***** Provided data

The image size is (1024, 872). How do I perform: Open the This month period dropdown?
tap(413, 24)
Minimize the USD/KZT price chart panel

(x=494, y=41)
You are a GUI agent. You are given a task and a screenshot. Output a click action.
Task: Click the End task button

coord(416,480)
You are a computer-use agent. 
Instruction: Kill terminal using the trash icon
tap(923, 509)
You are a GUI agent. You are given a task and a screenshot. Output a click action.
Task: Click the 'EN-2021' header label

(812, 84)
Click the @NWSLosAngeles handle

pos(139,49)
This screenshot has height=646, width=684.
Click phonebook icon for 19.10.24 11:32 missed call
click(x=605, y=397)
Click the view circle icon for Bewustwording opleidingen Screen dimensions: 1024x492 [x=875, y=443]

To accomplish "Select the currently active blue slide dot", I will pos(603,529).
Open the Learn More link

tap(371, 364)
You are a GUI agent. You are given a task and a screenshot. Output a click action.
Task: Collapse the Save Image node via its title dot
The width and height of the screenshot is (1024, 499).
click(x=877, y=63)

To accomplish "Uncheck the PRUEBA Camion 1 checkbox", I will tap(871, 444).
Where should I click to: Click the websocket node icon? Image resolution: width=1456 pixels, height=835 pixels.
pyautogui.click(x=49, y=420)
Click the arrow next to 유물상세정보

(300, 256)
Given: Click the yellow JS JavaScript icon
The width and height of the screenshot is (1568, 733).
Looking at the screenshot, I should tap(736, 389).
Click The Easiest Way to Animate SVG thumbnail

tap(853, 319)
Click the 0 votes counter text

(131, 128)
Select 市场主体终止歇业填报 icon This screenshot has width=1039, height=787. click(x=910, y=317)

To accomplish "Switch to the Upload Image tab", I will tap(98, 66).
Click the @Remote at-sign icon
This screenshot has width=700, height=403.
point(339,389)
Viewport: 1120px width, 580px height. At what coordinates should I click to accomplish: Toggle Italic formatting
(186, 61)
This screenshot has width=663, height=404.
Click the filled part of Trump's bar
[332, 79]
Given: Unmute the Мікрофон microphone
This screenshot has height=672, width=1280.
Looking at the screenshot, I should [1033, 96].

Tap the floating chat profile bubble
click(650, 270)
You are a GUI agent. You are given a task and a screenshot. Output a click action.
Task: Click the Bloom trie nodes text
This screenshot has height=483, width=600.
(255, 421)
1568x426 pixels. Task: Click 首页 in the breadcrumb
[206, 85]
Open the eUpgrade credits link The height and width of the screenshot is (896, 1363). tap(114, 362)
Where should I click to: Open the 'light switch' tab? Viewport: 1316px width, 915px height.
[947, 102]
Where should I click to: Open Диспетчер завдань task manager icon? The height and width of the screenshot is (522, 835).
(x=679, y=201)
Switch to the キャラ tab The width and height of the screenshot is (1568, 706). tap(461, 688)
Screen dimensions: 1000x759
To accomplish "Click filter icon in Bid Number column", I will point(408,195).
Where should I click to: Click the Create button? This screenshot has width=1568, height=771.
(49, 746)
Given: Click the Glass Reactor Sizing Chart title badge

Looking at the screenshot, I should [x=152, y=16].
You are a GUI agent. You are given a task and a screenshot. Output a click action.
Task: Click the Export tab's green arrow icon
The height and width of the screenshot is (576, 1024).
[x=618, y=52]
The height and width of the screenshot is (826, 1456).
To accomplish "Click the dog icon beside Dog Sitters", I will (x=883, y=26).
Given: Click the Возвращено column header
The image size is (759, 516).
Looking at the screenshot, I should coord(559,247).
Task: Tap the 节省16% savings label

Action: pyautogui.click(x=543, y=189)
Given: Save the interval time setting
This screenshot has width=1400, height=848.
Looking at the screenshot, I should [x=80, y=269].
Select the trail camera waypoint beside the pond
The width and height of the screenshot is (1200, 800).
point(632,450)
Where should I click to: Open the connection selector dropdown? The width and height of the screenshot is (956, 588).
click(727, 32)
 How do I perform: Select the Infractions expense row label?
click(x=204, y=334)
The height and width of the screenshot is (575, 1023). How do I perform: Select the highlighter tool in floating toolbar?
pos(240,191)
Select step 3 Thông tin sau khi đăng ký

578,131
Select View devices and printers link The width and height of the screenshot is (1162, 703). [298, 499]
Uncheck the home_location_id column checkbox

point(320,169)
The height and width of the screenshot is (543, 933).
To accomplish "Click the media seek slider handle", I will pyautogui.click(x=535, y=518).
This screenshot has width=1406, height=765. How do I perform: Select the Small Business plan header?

**********

● Your instructions
Every line above with the string "Save" in it should be copied into the answer.

● Answer to this problem
Task: Collapse the Save Image node via its title dot
Given: Save the interval time setting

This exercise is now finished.